• **THE PROBLEM**:
Please copy out every one of the records below character for character, with nothing changed or left out.

Records excerpted from a collection
<<<<

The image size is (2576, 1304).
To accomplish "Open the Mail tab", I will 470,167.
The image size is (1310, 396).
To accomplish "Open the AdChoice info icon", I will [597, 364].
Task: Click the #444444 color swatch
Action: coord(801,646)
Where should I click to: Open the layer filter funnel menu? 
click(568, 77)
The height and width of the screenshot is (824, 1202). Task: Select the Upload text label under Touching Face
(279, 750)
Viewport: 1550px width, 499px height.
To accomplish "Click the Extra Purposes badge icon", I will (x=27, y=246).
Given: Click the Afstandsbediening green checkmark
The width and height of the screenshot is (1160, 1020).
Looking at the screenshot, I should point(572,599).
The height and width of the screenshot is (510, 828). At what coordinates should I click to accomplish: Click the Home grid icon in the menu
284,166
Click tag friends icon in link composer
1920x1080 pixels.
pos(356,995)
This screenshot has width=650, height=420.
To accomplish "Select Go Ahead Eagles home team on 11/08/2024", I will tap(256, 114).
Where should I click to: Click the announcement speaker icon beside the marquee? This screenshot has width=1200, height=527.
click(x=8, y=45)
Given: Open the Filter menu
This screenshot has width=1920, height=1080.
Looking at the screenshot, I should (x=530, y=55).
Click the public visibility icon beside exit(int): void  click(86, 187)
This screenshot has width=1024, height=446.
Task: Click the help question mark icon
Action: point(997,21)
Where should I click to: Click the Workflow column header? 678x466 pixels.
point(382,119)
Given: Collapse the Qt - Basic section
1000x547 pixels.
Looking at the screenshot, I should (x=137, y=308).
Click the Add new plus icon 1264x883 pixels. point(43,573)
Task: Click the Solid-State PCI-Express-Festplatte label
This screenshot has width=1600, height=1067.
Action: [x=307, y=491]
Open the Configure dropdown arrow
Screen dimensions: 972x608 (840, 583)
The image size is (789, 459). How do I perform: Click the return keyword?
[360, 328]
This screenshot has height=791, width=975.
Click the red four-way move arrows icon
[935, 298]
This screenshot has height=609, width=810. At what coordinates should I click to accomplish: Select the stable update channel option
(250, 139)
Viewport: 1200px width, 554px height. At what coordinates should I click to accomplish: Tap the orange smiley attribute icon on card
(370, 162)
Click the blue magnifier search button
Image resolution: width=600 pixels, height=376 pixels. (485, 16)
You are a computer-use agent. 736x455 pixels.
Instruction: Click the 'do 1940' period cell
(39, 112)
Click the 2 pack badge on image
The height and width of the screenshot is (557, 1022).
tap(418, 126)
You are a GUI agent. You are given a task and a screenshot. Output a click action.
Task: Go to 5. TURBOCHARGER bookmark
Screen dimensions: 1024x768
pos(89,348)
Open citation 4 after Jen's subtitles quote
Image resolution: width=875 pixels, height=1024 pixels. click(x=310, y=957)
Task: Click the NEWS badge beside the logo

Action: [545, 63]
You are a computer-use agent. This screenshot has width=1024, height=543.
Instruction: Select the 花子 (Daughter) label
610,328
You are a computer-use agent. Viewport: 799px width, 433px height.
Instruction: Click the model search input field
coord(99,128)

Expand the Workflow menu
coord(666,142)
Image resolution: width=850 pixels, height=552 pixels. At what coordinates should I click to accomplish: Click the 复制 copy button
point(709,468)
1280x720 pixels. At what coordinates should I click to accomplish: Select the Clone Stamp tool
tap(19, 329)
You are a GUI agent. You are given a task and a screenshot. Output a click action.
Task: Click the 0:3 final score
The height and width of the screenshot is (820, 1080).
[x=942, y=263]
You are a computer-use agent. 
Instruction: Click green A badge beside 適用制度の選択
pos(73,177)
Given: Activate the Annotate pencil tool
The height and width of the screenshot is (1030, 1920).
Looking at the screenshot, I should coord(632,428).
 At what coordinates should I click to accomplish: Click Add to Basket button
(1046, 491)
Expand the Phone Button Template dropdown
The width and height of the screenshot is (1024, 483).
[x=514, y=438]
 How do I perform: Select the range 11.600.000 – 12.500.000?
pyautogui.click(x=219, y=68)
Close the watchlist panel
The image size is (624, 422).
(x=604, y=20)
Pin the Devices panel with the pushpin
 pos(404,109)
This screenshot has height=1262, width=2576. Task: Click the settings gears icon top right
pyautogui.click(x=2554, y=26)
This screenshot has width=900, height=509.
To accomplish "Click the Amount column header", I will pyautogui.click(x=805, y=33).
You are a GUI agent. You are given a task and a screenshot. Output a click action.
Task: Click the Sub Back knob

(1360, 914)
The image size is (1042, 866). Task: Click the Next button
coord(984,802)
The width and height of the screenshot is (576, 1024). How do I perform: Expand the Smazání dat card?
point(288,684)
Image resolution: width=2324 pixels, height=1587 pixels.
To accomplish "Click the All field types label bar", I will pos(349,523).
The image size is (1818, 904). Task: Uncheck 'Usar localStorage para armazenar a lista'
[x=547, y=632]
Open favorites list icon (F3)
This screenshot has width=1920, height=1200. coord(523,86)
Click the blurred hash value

>>>>

• **TASK ANSWER**:
The image size is (2576, 1304).
To accomplish "Open the Mail tab", I will 470,167.
The image size is (1310, 396).
To accomplish "Open the AdChoice info icon", I will [597, 364].
Task: Click the #444444 color swatch
Action: coord(801,646)
Where should I click to: Open the layer filter funnel menu? 
click(568, 77)
The height and width of the screenshot is (824, 1202). Task: Select the Upload text label under Touching Face
(279, 750)
Viewport: 1550px width, 499px height.
To accomplish "Click the Extra Purposes badge icon", I will (x=27, y=246).
Given: Click the Afstandsbediening green checkmark
The width and height of the screenshot is (1160, 1020).
Looking at the screenshot, I should point(572,599).
The height and width of the screenshot is (510, 828). At what coordinates should I click to accomplish: Click the Home grid icon in the menu
284,166
Click tag friends icon in link composer
1920x1080 pixels.
pos(356,995)
This screenshot has width=650, height=420.
To accomplish "Select Go Ahead Eagles home team on 11/08/2024", I will tap(256, 114).
Where should I click to: Click the announcement speaker icon beside the marquee? This screenshot has width=1200, height=527.
click(x=8, y=45)
Given: Open the Filter menu
This screenshot has width=1920, height=1080.
Looking at the screenshot, I should (x=530, y=55).
Click the public visibility icon beside exit(int): void  click(86, 187)
This screenshot has width=1024, height=446.
Task: Click the help question mark icon
Action: point(997,21)
Where should I click to: Click the Workflow column header? 678x466 pixels.
point(382,119)
Given: Collapse the Qt - Basic section
1000x547 pixels.
Looking at the screenshot, I should (x=137, y=308).
Click the Add new plus icon 1264x883 pixels. point(43,573)
Task: Click the Solid-State PCI-Express-Festplatte label
This screenshot has width=1600, height=1067.
Action: [x=307, y=491]
Open the Configure dropdown arrow
Screen dimensions: 972x608 (840, 583)
The image size is (789, 459). How do I perform: Click the return keyword?
[360, 328]
This screenshot has height=791, width=975.
Click the red four-way move arrows icon
[935, 298]
This screenshot has height=609, width=810. At what coordinates should I click to accomplish: Select the stable update channel option
(250, 139)
Viewport: 1200px width, 554px height. At what coordinates should I click to accomplish: Tap the orange smiley attribute icon on card
(370, 162)
Click the blue magnifier search button
Image resolution: width=600 pixels, height=376 pixels. (485, 16)
You are a computer-use agent. 736x455 pixels.
Instruction: Click the 'do 1940' period cell
(39, 112)
Click the 2 pack badge on image
The height and width of the screenshot is (557, 1022).
tap(418, 126)
You are a GUI agent. You are given a task and a screenshot. Output a click action.
Task: Go to 5. TURBOCHARGER bookmark
Screen dimensions: 1024x768
pos(89,348)
Open citation 4 after Jen's subtitles quote
Image resolution: width=875 pixels, height=1024 pixels. click(x=310, y=957)
Task: Click the NEWS badge beside the logo

Action: [545, 63]
You are a computer-use agent. This screenshot has width=1024, height=543.
Instruction: Select the 花子 (Daughter) label
610,328
You are a computer-use agent. Viewport: 799px width, 433px height.
Instruction: Click the model search input field
coord(99,128)

Expand the Workflow menu
coord(666,142)
Image resolution: width=850 pixels, height=552 pixels. At what coordinates should I click to accomplish: Click the 复制 copy button
point(709,468)
1280x720 pixels. At what coordinates should I click to accomplish: Select the Clone Stamp tool
tap(19, 329)
You are a GUI agent. You are given a task and a screenshot. Output a click action.
Task: Click the 0:3 final score
The height and width of the screenshot is (820, 1080).
[x=942, y=263]
You are a computer-use agent. 
Instruction: Click green A badge beside 適用制度の選択
pos(73,177)
Given: Activate the Annotate pencil tool
The height and width of the screenshot is (1030, 1920).
Looking at the screenshot, I should coord(632,428).
 At what coordinates should I click to accomplish: Click Add to Basket button
(1046, 491)
Expand the Phone Button Template dropdown
The width and height of the screenshot is (1024, 483).
[x=514, y=438]
 How do I perform: Select the range 11.600.000 – 12.500.000?
pyautogui.click(x=219, y=68)
Close the watchlist panel
The image size is (624, 422).
(x=604, y=20)
Pin the Devices panel with the pushpin
 pos(404,109)
This screenshot has height=1262, width=2576. Task: Click the settings gears icon top right
pyautogui.click(x=2554, y=26)
This screenshot has width=900, height=509.
To accomplish "Click the Amount column header", I will pyautogui.click(x=805, y=33).
You are a GUI agent. You are given a task and a screenshot. Output a click action.
Task: Click the Sub Back knob

(1360, 914)
The image size is (1042, 866). Task: Click the Next button
coord(984,802)
The width and height of the screenshot is (576, 1024). How do I perform: Expand the Smazání dat card?
point(288,684)
Image resolution: width=2324 pixels, height=1587 pixels.
To accomplish "Click the All field types label bar", I will pos(349,523).
The image size is (1818, 904). Task: Uncheck 'Usar localStorage para armazenar a lista'
[x=547, y=632]
Open favorites list icon (F3)
This screenshot has width=1920, height=1200. coord(523,86)
Click the blurred hash value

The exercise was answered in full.